╔══

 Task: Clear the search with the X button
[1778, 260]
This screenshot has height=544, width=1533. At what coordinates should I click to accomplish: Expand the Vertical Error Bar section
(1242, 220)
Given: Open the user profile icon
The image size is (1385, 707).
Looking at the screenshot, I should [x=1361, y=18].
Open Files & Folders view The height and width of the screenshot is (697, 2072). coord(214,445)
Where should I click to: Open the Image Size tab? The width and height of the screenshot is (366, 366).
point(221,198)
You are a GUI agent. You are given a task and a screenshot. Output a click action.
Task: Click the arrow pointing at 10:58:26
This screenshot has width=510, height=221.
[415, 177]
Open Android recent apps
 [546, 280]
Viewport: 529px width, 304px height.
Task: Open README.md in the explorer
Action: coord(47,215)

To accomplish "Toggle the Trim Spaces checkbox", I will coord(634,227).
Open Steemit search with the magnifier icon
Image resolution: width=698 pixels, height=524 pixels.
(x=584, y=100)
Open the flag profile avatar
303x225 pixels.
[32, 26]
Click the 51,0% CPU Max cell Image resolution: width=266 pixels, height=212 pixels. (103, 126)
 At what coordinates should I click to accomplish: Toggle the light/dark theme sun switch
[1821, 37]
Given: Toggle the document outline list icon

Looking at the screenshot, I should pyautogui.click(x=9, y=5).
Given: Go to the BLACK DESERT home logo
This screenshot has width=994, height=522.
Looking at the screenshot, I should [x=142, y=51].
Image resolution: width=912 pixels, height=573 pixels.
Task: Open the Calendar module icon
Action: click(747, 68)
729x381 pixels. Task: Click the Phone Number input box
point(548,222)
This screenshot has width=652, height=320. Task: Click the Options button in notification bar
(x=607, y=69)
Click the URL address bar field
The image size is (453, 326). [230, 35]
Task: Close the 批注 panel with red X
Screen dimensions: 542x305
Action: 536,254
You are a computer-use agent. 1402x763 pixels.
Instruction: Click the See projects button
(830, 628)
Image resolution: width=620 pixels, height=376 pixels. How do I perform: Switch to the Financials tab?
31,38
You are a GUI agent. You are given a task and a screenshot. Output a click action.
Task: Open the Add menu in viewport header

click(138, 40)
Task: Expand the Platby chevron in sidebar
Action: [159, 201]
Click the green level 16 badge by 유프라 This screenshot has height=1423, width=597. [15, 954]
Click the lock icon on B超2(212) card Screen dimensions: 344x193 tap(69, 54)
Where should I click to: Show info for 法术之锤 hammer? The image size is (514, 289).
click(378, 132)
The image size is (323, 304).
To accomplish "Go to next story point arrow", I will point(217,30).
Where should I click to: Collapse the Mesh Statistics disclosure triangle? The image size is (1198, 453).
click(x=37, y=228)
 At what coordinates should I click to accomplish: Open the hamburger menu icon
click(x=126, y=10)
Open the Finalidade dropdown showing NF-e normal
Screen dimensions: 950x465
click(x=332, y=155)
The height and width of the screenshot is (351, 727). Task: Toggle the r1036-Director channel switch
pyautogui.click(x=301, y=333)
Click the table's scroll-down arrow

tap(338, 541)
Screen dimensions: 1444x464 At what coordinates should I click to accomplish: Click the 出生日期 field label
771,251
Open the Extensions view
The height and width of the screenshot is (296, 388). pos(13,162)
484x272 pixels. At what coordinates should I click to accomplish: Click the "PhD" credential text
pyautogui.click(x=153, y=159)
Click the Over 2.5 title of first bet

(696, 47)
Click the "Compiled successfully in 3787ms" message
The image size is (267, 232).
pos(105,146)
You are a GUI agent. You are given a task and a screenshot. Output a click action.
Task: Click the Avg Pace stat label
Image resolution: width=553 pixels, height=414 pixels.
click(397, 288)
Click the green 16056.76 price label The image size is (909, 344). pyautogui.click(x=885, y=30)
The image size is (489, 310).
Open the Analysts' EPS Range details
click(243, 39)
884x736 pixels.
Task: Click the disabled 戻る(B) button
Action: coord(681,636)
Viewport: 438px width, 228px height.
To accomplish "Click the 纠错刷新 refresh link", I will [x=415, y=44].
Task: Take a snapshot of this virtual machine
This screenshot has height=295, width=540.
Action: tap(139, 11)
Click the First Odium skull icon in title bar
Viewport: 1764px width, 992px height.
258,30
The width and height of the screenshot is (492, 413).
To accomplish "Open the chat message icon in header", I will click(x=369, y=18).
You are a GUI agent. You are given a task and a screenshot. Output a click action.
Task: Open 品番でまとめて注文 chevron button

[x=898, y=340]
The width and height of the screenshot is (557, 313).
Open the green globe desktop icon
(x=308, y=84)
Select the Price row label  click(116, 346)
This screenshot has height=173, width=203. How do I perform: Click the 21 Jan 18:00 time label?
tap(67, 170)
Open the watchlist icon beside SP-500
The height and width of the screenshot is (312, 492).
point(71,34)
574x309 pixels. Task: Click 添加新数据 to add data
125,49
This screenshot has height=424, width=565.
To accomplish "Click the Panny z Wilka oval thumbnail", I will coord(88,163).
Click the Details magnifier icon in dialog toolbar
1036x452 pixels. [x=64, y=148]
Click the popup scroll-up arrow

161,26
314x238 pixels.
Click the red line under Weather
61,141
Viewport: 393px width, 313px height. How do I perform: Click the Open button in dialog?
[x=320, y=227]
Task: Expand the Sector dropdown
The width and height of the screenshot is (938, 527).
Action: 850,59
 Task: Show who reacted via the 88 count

╚══

### Given instruction
Copy every line of the entries above exactly as it appears.

### Output
 Task: Clear the search with the X button
[1778, 260]
This screenshot has height=544, width=1533. At what coordinates should I click to accomplish: Expand the Vertical Error Bar section
(1242, 220)
Given: Open the user profile icon
The image size is (1385, 707).
Looking at the screenshot, I should [x=1361, y=18].
Open Files & Folders view The height and width of the screenshot is (697, 2072). coord(214,445)
Where should I click to: Open the Image Size tab? The width and height of the screenshot is (366, 366).
point(221,198)
You are a GUI agent. You are given a task and a screenshot. Output a click action.
Task: Click the arrow pointing at 10:58:26
This screenshot has width=510, height=221.
[415, 177]
Open Android recent apps
 [546, 280]
Viewport: 529px width, 304px height.
Task: Open README.md in the explorer
Action: coord(47,215)

To accomplish "Toggle the Trim Spaces checkbox", I will coord(634,227).
Open Steemit search with the magnifier icon
Image resolution: width=698 pixels, height=524 pixels.
(x=584, y=100)
Open the flag profile avatar
303x225 pixels.
[32, 26]
Click the 51,0% CPU Max cell Image resolution: width=266 pixels, height=212 pixels. (103, 126)
 At what coordinates should I click to accomplish: Toggle the light/dark theme sun switch
[1821, 37]
Given: Toggle the document outline list icon

Looking at the screenshot, I should pyautogui.click(x=9, y=5).
Given: Go to the BLACK DESERT home logo
This screenshot has width=994, height=522.
Looking at the screenshot, I should [x=142, y=51].
Image resolution: width=912 pixels, height=573 pixels.
Task: Open the Calendar module icon
Action: click(747, 68)
729x381 pixels. Task: Click the Phone Number input box
point(548,222)
This screenshot has width=652, height=320. Task: Click the Options button in notification bar
(x=607, y=69)
Click the URL address bar field
The image size is (453, 326). [230, 35]
Task: Close the 批注 panel with red X
Screen dimensions: 542x305
Action: 536,254
You are a computer-use agent. 1402x763 pixels.
Instruction: Click the See projects button
(830, 628)
Image resolution: width=620 pixels, height=376 pixels. How do I perform: Switch to the Financials tab?
31,38
You are a GUI agent. You are given a task and a screenshot. Output a click action.
Task: Open the Add menu in viewport header

click(138, 40)
Task: Expand the Platby chevron in sidebar
Action: [159, 201]
Click the green level 16 badge by 유프라 This screenshot has height=1423, width=597. [15, 954]
Click the lock icon on B超2(212) card Screen dimensions: 344x193 tap(69, 54)
Where should I click to: Show info for 法术之锤 hammer? The image size is (514, 289).
click(378, 132)
The image size is (323, 304).
To accomplish "Go to next story point arrow", I will point(217,30).
Where should I click to: Collapse the Mesh Statistics disclosure triangle? The image size is (1198, 453).
click(x=37, y=228)
 At what coordinates should I click to accomplish: Open the hamburger menu icon
click(x=126, y=10)
Open the Finalidade dropdown showing NF-e normal
Screen dimensions: 950x465
click(x=332, y=155)
The height and width of the screenshot is (351, 727). Task: Toggle the r1036-Director channel switch
pyautogui.click(x=301, y=333)
Click the table's scroll-down arrow

tap(338, 541)
Screen dimensions: 1444x464 At what coordinates should I click to accomplish: Click the 出生日期 field label
771,251
Open the Extensions view
The height and width of the screenshot is (296, 388). pos(13,162)
484x272 pixels. At what coordinates should I click to accomplish: Click the "PhD" credential text
pyautogui.click(x=153, y=159)
Click the Over 2.5 title of first bet

(696, 47)
Click the "Compiled successfully in 3787ms" message
The image size is (267, 232).
pos(105,146)
You are a GUI agent. You are given a task and a screenshot. Output a click action.
Task: Click the Avg Pace stat label
Image resolution: width=553 pixels, height=414 pixels.
click(397, 288)
Click the green 16056.76 price label The image size is (909, 344). pyautogui.click(x=885, y=30)
The image size is (489, 310).
Open the Analysts' EPS Range details
click(243, 39)
884x736 pixels.
Task: Click the disabled 戻る(B) button
Action: coord(681,636)
Viewport: 438px width, 228px height.
To accomplish "Click the 纠错刷新 refresh link", I will [x=415, y=44].
Task: Take a snapshot of this virtual machine
This screenshot has height=295, width=540.
Action: tap(139, 11)
Click the First Odium skull icon in title bar
Viewport: 1764px width, 992px height.
258,30
The width and height of the screenshot is (492, 413).
To accomplish "Open the chat message icon in header", I will click(x=369, y=18).
You are a GUI agent. You are given a task and a screenshot. Output a click action.
Task: Open 品番でまとめて注文 chevron button

[x=898, y=340]
The width and height of the screenshot is (557, 313).
Open the green globe desktop icon
(x=308, y=84)
Select the Price row label  click(116, 346)
This screenshot has height=173, width=203. How do I perform: Click the 21 Jan 18:00 time label?
tap(67, 170)
Open the watchlist icon beside SP-500
The height and width of the screenshot is (312, 492).
point(71,34)
574x309 pixels. Task: Click 添加新数据 to add data
125,49
This screenshot has height=424, width=565.
To accomplish "Click the Panny z Wilka oval thumbnail", I will coord(88,163).
Click the Details magnifier icon in dialog toolbar
1036x452 pixels. [x=64, y=148]
Click the popup scroll-up arrow

161,26
314x238 pixels.
Click the red line under Weather
61,141
Viewport: 393px width, 313px height. How do I perform: Click the Open button in dialog?
[x=320, y=227]
Task: Expand the Sector dropdown
The width and height of the screenshot is (938, 527).
Action: 850,59
 Task: Show who reacted via the 88 count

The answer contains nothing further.